Un nuovo palcoscenico per il teatro delle cure

Lo scenario della medicina sta cambiando in maniera repentina e il “teatro delle cure” vede molti nuovi attori su un palcoscenico che si trasforma continuamente e che ha bisogno di una nuova generazione di “registi”. Nuovi bisogni, tecnologie innovative per la diagnosi e la cura, domanda di salute sempre più accurata e informata, sostenibilità a rischio, implicano una trasformazione profonda dei modelli organizzativi e dei meccanismi di gestione. La sfida della gestione è quindi sempre più cruciale e impone nuove competenze per medici ed infermieri ma anche abilità manageriali del tutto nuove e che solo in parte sono state comprese.

Bibliografia

Gabutti I, Cicchetti A (2017): Translating strategy into practice: A tool to understand organizational change in a Spanish university hospital. An in-depth analysis in Hospital Clinic, International Journal of Healthcare Management, DOI:

10.1080/20479700.2017.1336837

Gabutti I, Mascia D, Cicchetti A (2017) Exploring “patient-centered” hospitals: a systematic review to understand change. BMC Health Serv Res. 17:364. doi:10.1186/s12913-017-2306-0

Hernandez S, Conrad D, Marcus-Smith M (2013) Patient-centered innovation in health care organizations: a conceptual framework and case study application.

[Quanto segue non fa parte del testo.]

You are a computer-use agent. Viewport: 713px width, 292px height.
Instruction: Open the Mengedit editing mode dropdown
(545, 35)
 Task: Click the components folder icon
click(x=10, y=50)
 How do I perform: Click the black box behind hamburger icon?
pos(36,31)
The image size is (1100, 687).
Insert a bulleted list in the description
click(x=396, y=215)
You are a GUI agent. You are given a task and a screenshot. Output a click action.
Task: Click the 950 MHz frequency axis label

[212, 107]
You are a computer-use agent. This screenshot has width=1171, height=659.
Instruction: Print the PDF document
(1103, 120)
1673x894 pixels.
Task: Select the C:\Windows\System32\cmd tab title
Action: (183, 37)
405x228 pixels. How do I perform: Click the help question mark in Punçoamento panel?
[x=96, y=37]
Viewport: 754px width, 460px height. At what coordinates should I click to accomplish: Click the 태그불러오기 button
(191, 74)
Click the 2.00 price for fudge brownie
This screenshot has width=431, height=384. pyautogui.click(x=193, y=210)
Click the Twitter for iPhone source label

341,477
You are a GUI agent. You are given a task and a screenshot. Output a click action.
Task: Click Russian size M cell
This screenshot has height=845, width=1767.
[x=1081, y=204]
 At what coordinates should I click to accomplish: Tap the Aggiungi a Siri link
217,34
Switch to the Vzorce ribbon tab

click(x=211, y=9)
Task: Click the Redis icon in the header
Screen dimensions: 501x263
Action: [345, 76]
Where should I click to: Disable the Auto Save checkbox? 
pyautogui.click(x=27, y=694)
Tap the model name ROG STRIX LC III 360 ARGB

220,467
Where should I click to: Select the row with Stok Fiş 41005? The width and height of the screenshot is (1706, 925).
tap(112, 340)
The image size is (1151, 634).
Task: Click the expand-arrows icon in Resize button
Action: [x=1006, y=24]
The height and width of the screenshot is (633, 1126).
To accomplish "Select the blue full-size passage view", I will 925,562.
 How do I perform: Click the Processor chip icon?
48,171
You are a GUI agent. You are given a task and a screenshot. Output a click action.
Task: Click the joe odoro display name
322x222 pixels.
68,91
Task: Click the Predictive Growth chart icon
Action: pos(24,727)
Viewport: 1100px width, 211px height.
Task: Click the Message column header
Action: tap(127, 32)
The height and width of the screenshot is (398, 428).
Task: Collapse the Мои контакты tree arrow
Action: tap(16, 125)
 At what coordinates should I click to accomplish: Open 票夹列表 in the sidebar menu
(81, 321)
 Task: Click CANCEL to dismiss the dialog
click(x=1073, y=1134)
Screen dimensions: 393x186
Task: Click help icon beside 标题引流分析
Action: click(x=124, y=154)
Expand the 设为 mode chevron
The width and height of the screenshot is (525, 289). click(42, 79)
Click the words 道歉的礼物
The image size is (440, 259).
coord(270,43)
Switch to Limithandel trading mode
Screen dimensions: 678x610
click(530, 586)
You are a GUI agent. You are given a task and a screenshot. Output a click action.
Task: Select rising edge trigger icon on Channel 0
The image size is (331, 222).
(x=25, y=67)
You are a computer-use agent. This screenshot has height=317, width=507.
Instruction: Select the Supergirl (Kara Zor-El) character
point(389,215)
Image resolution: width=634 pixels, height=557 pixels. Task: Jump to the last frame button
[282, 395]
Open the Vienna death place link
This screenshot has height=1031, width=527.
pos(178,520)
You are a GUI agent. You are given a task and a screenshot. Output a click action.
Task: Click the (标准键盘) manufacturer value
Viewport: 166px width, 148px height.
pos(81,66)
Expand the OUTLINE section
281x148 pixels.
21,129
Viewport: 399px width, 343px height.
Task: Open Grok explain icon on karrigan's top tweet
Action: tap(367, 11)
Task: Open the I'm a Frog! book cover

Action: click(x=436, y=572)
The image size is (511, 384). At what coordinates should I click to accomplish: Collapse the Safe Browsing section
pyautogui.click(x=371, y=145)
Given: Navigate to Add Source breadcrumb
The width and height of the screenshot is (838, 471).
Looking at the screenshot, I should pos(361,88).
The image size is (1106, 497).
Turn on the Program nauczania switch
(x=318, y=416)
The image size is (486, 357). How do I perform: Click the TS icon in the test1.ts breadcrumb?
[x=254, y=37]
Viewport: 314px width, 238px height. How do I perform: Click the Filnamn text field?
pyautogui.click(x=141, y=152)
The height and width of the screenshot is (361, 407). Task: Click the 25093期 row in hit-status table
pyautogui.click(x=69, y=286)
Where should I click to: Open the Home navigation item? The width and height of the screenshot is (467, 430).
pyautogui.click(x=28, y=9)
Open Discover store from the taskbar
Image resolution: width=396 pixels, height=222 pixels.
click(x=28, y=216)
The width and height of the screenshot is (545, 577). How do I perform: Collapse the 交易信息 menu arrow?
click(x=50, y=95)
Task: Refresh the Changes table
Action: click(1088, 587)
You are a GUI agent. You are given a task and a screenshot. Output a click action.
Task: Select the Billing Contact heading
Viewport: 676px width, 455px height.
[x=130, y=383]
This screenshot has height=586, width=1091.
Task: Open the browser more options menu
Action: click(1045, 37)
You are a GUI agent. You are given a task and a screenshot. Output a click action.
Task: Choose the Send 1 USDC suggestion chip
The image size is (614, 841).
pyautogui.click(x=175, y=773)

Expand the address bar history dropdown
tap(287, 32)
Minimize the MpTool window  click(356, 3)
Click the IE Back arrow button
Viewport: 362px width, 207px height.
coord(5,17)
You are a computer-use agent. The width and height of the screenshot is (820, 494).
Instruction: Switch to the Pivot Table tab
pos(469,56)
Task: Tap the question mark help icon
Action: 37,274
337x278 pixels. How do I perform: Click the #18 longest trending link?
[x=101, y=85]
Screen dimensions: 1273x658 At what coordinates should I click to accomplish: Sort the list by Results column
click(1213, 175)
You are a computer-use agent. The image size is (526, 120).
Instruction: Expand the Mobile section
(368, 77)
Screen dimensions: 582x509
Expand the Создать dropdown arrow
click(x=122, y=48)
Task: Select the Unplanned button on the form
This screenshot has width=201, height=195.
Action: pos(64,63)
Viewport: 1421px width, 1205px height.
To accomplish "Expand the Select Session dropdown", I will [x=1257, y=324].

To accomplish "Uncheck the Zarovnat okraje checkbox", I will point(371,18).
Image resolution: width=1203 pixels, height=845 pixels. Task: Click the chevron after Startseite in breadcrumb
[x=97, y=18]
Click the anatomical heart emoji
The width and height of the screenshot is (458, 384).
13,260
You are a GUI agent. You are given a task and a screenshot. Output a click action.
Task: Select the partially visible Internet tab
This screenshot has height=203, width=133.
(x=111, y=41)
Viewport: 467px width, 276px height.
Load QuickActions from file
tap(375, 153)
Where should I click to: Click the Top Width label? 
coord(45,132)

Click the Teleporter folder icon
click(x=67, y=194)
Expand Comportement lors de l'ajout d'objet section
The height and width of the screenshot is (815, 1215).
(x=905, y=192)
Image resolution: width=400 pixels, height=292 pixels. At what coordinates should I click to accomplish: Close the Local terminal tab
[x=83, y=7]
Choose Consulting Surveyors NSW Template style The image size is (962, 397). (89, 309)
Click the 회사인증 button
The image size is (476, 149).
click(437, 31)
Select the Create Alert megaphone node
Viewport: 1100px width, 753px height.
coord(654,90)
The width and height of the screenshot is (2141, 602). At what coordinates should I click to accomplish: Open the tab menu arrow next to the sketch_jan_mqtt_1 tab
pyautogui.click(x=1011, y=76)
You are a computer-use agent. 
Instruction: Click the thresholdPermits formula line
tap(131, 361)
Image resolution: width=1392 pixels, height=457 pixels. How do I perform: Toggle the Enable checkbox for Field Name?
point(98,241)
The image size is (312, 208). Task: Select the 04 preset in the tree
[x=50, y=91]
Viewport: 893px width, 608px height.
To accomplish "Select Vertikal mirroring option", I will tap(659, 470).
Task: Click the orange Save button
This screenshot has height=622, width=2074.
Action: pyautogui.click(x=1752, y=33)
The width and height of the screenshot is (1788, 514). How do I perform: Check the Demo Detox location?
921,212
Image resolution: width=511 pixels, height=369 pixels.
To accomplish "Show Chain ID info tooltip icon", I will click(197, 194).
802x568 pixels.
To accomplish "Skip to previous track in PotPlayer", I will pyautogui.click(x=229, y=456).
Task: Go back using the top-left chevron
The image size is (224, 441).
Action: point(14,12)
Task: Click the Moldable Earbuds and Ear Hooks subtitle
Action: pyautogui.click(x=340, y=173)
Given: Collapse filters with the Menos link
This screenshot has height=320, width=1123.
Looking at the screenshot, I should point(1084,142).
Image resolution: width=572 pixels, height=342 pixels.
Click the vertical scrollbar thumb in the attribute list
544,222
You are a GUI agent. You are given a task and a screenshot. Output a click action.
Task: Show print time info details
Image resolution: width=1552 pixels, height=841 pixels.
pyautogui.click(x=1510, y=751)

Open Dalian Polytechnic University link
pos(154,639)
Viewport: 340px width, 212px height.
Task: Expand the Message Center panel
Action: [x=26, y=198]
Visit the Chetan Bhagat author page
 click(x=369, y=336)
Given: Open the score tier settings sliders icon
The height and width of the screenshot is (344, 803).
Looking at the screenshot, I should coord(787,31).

Health Care Manage Rev. 38(2):166–175.

Lega F, De Pietro C (2005) Converging patterns in hospital organization: beyond the professional bureaucracy. Health Policy 74:261–281.

Raven, R. W. (1962). Progressive patient care. British Medical Journal, 1(5270), 43-44.

Ribera J, Antoja G, Rosenmoeller M (2016) Hospital of the future. A new role for leading hospitals in Europe. Barcelona: IESE Business School.